Let \(a\) and \(b\) be nonzero numbers. Show that the mapping \(T\) defined by \(T\left\{ {{y_k}} \right\} = \left\{ {{w_k}} \right\}\), where \({w_k} = {y_{k + 2}} + a{y_{k + 1}} + b{y_k}\) is a linear transformation from S into S.

If a vector is linear, then it must follow the distributive property, that is, \(T\left( {\left\{ {{y_k}} \right\} + \left\{ {{z_k}} \right\}} \right) = T\left\{ {{y_k}} \right\} + T\left\{ {{z_k}} \right\}\) and associative property of vectors, that is, \(T\left( {r\left\{ {{y_k}} \right\}} \right) = rT\left\{ {{y_k}} \right\}\).
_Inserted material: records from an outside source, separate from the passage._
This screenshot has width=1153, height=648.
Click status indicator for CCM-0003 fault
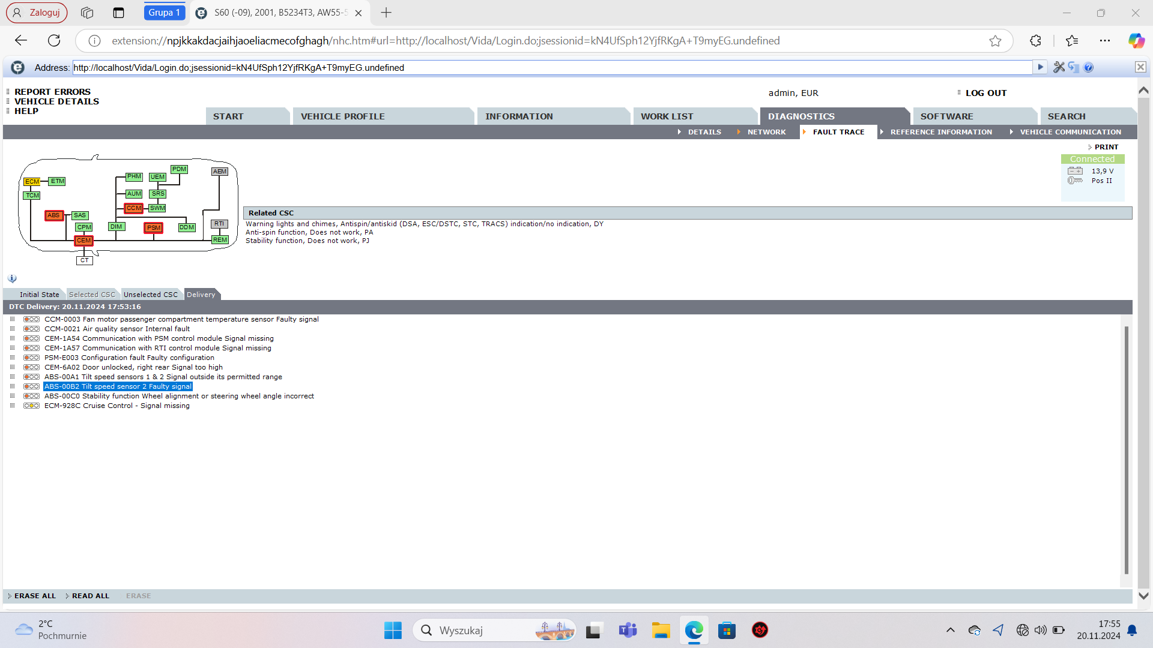[31, 319]
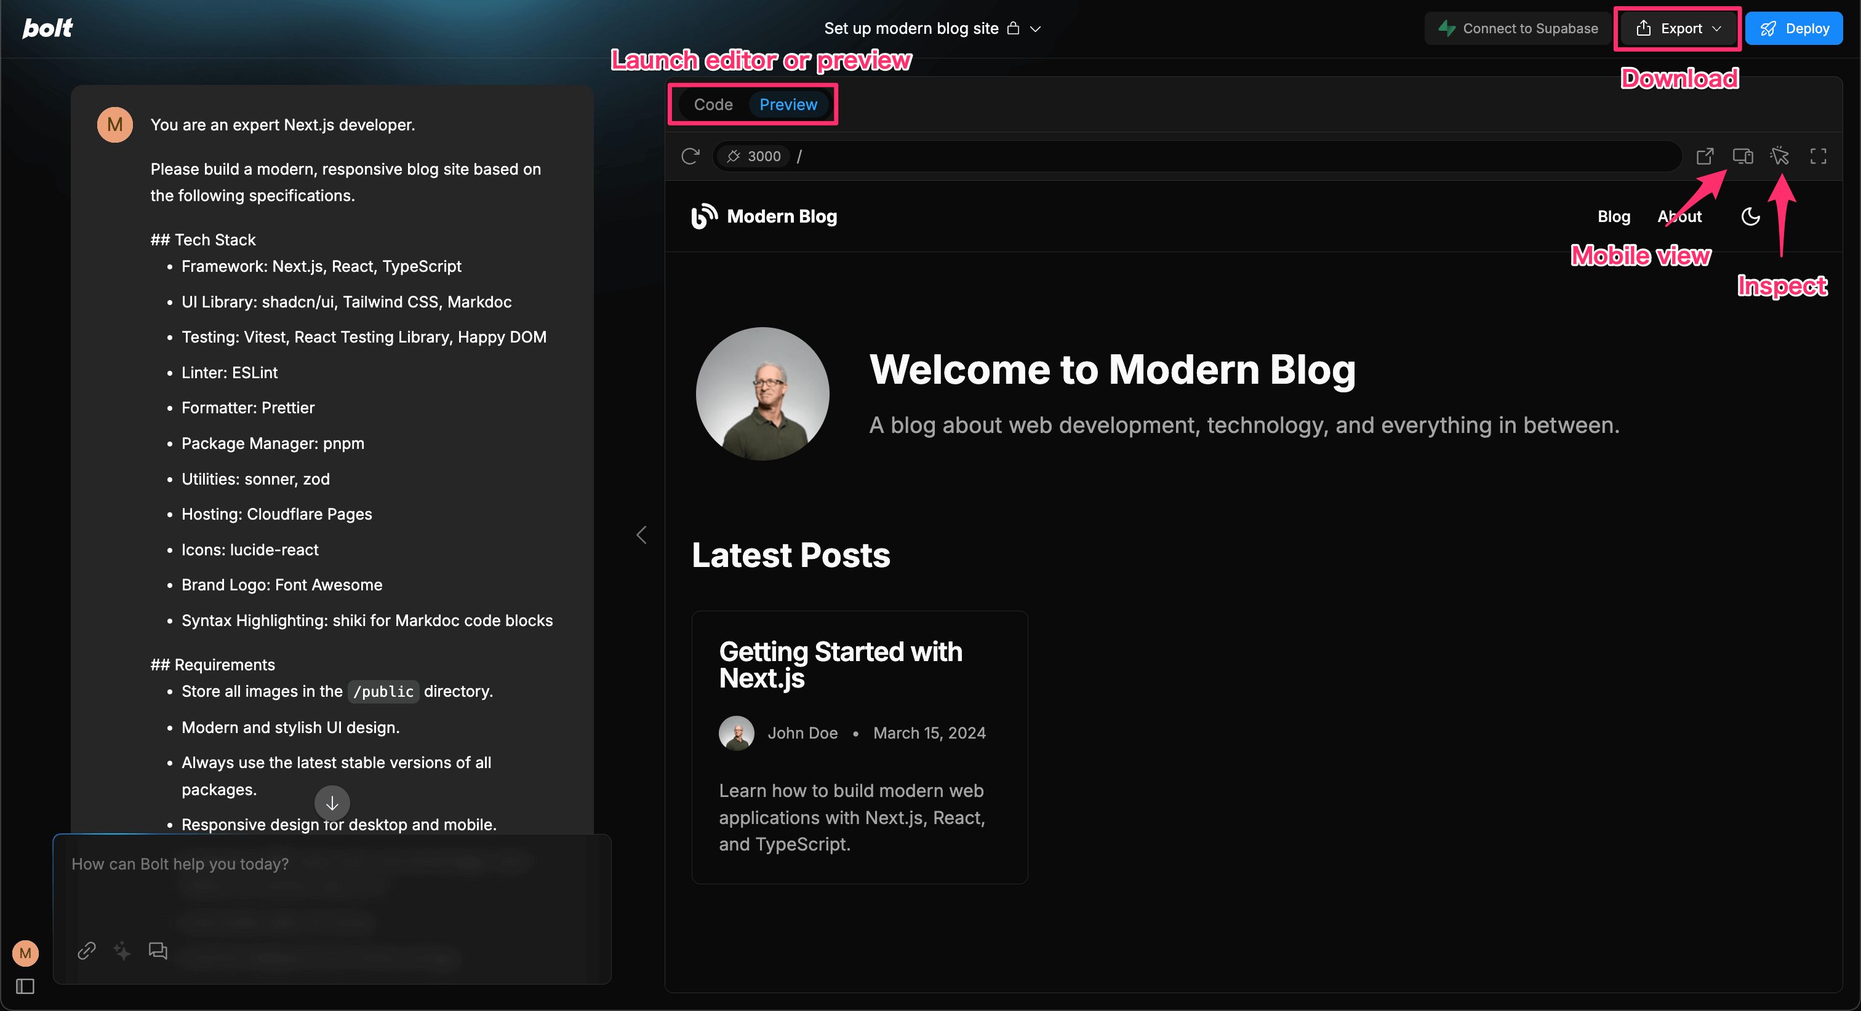Collapse the chat panel with left chevron
The width and height of the screenshot is (1861, 1011).
[x=642, y=534]
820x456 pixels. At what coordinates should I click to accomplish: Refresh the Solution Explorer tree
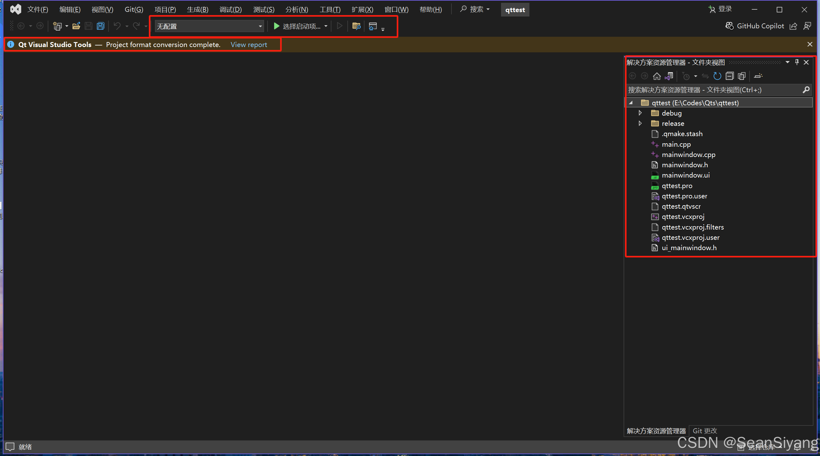click(x=717, y=76)
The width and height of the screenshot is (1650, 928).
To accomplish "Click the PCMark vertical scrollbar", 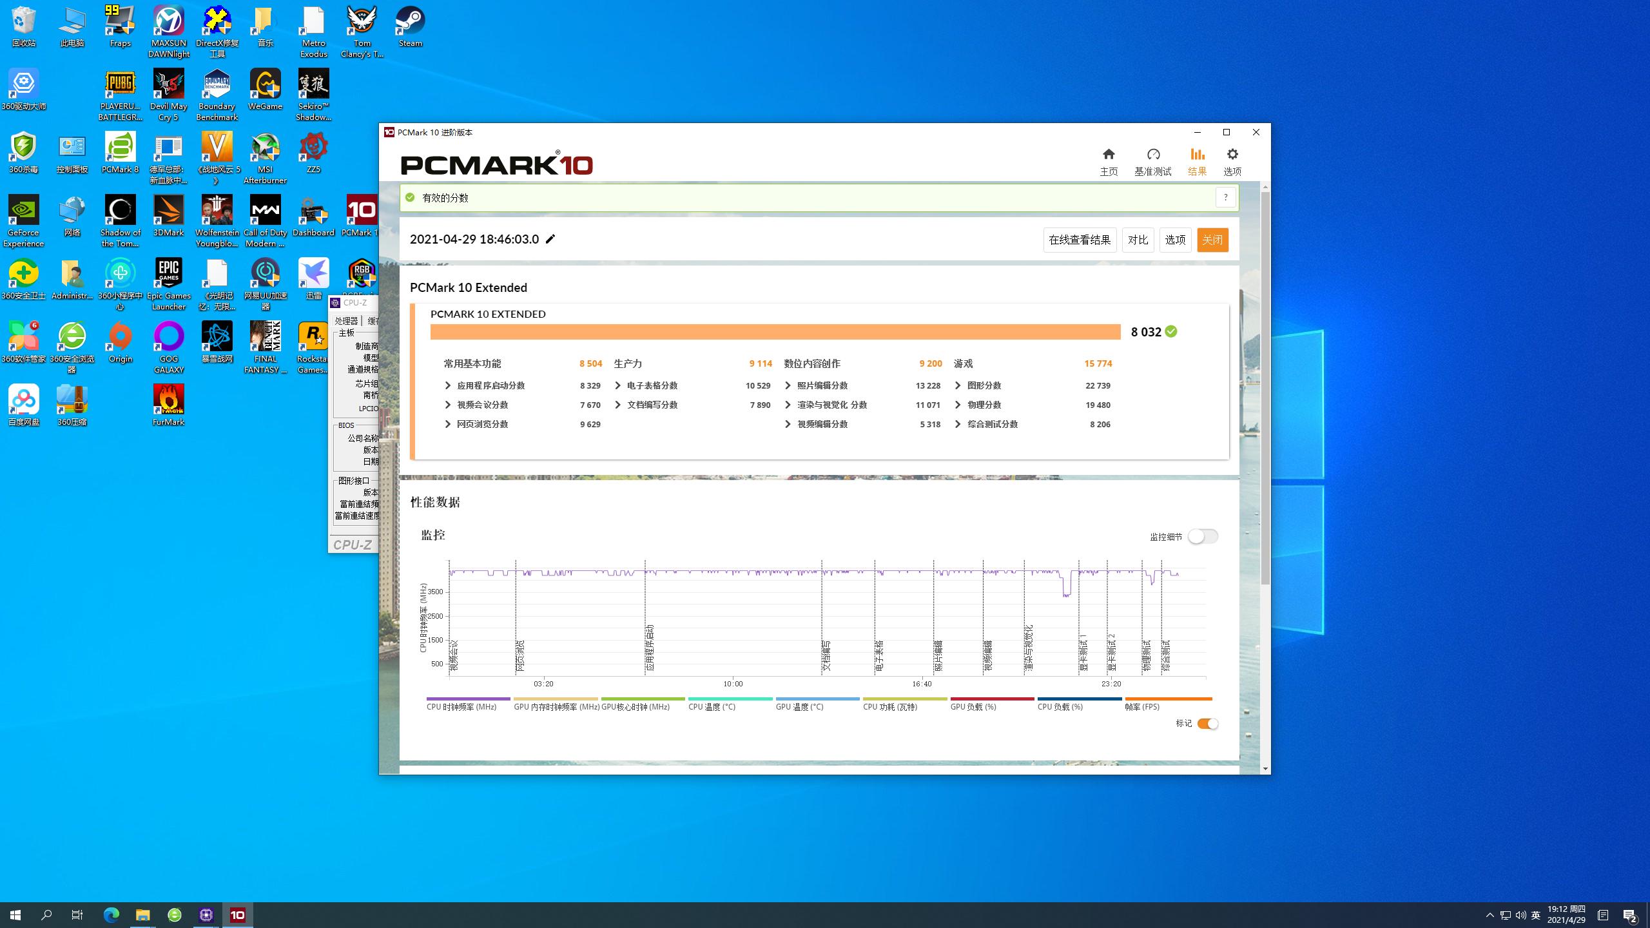I will click(x=1265, y=387).
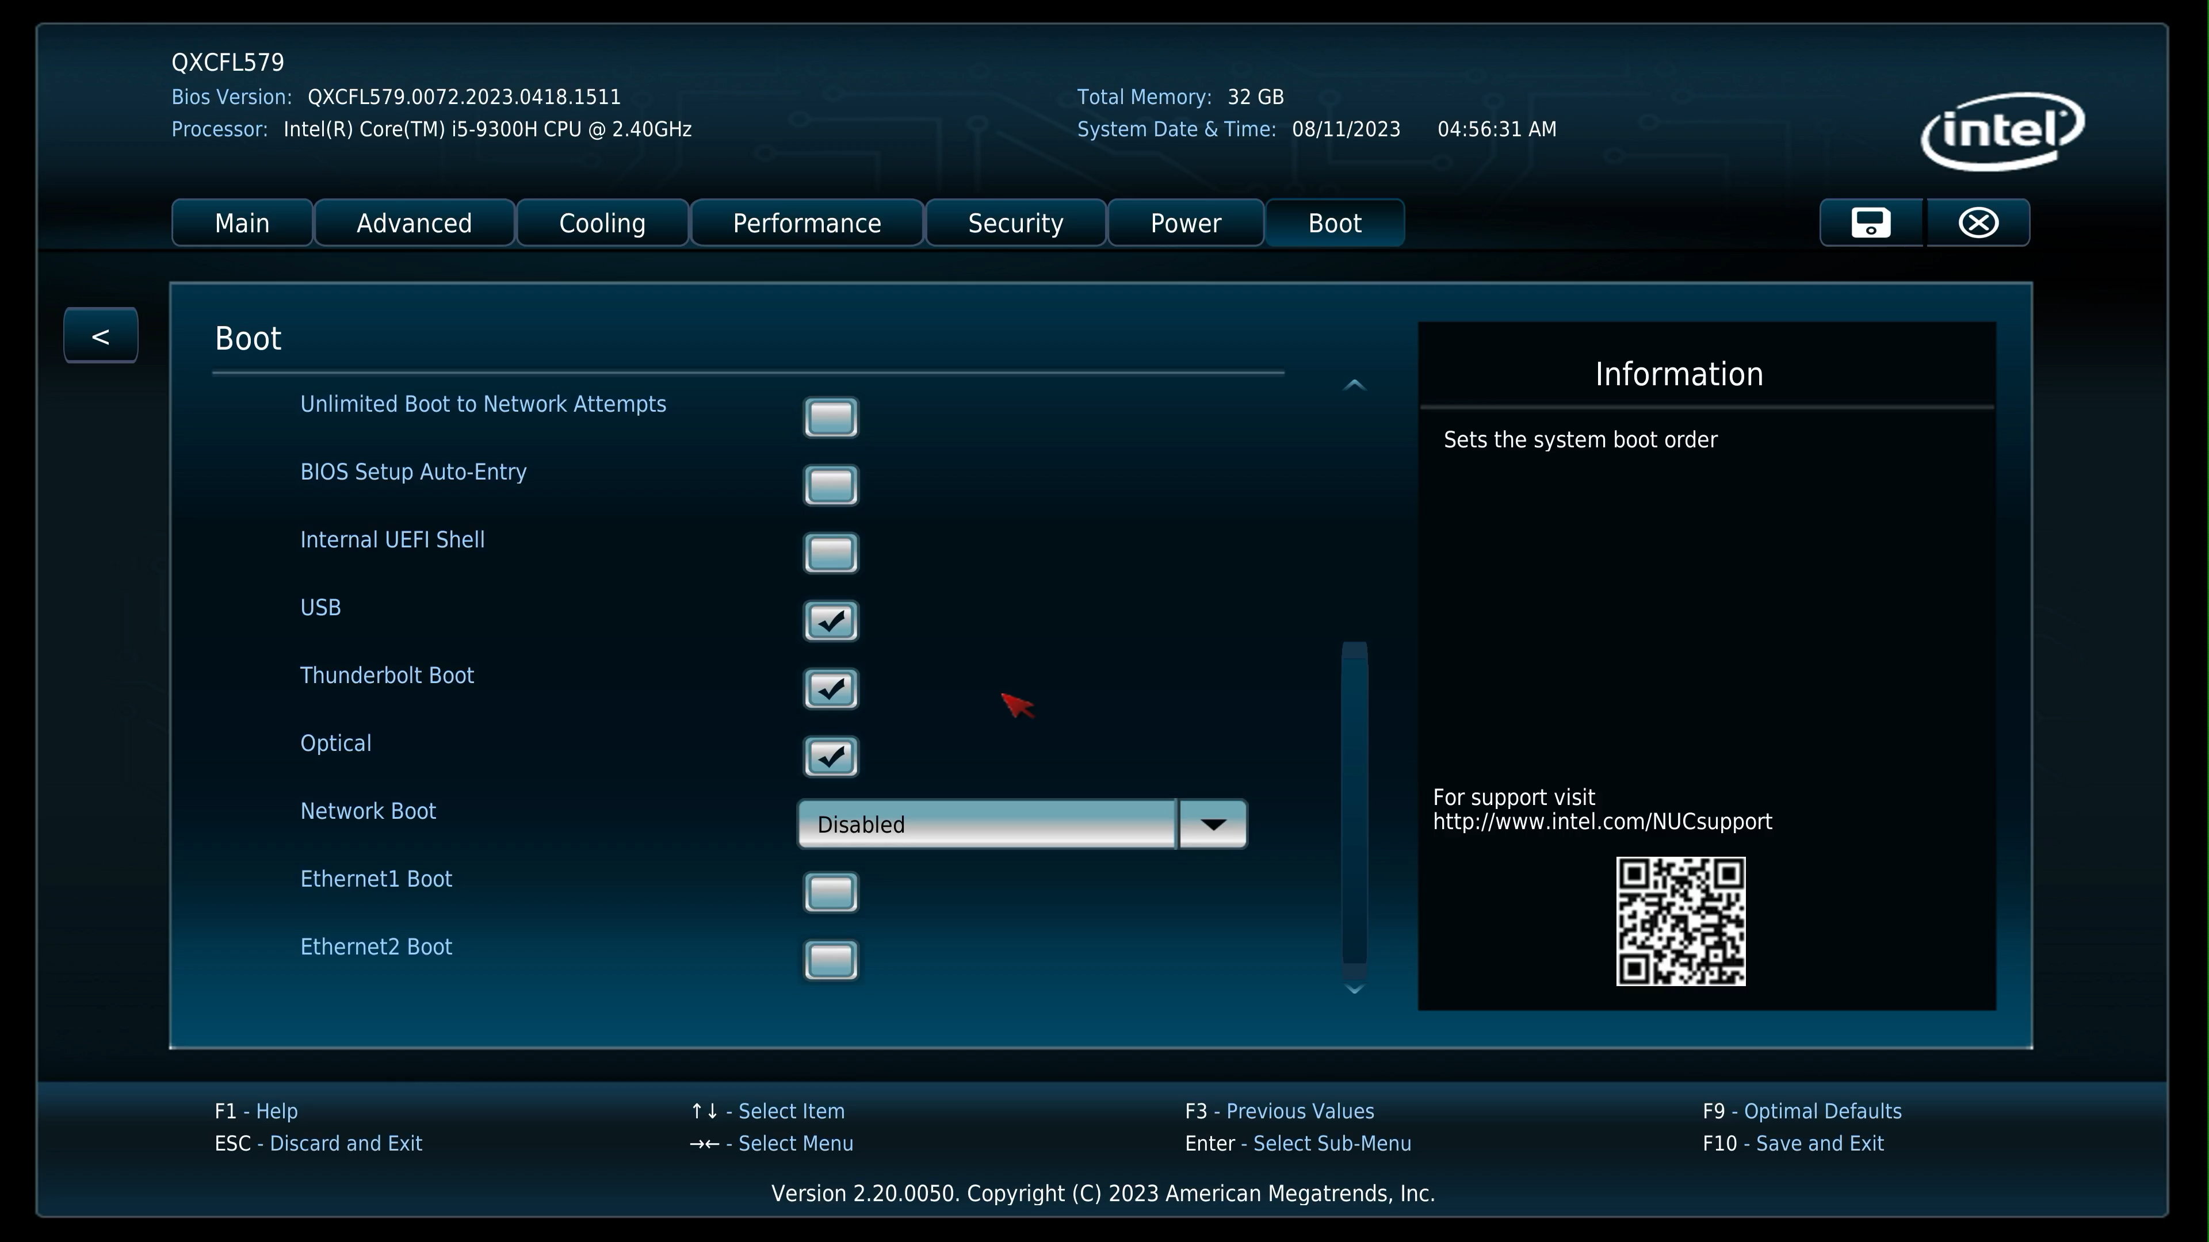Image resolution: width=2209 pixels, height=1242 pixels.
Task: Click the Network Boot Disabled field
Action: click(986, 825)
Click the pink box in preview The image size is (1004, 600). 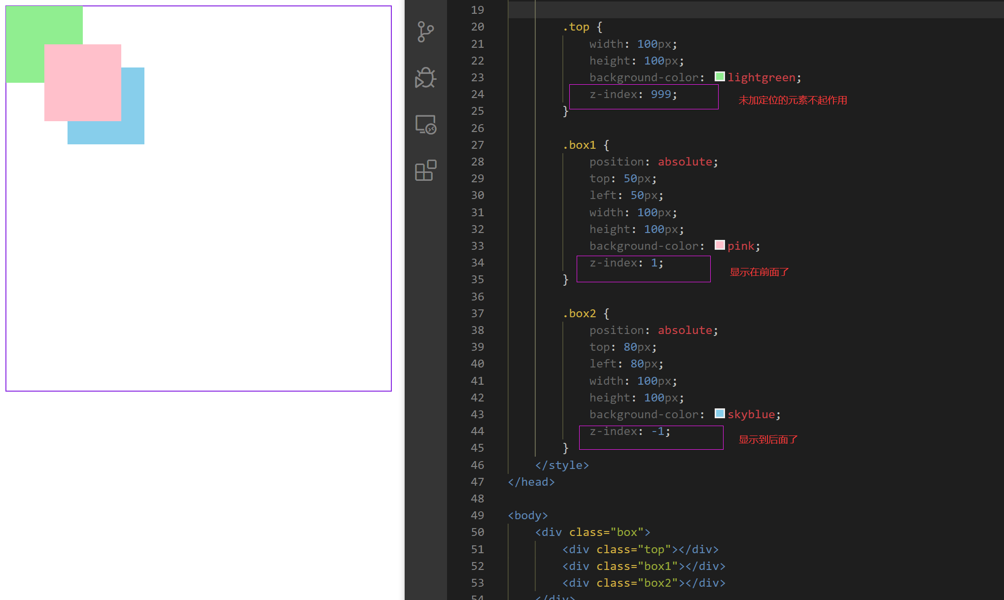(x=82, y=82)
This is true for vectors \(\left\{ {{y_k}} \right\}\) and \(\left\{ {{z_k}} \right\}\) in S and a scalar quantity \(r\).

As \({w_k} = {y_{k + 2}} + a{y_{k + 1}} + b{y_k}\),

\(\begin{aligned} T\left\{ {{y_k}} \right\} &= \left\{ {{w_k}} \right\}\\ &= {y_{k + 2}} + a{y_{k + 1}} + b{y_k}.\end{aligned}\)

To check the distributive property, replace \(\left\{ {{y_k}} \right\}\)by \(\left\{ {{y_k}} \right\} + \left\{ {{z_k}} \right\}\)and simplify as shown below:

\(\begin{aligned} T\left( {\left\{ {{y_k}} \right\} + \left\{ {{z_k}} \right\}} \right) &= T\left( {{y_k} + {z_k}} \right)\\ &= {y_{k + 2}} + {z_{k + 2}} + a\left( {{y_{k + 1}} + {z_{k + 2}}} \right) + b\left( {{y_k} + {z_k}} \right)\\ &= \left( {{y_{k + 2}} + a{y_{k + 1}} + b{y_k}} \right) + \left( {{z_{k + 2}} + a{z_{k + 1}} + b{z_k}} \right)\\ &= T\left\{ {{y_k}} \right\} + T\left\{ {{z_k}} \right\}\end{aligned}\)

To check the associative property, replace \(\left\{ {{y_k}} \right\}\)by \(\left\{ {r{y_k}} \right\}\)and simplify as shown below:

\(\begin{aligned} T\left( {r\left\{ {{y_k}} \right\}} \right) &= T\left( {r{y_k}} \right)\\ &= r{y_{k + 2}} + a\left( {r{y_{k + 1}}} \right) + b\left( {r{y_k}} \right)\\ &= r\left( {{y_{k + 2}} + a{y_{k + 1}} + b{y_k}} \right)\\ &= rT\left\{ {{y_k}} \right\}\end{aligned}\)

As vector \(T\) satisfies both properties, the given mapping is a linear transformation from S into S.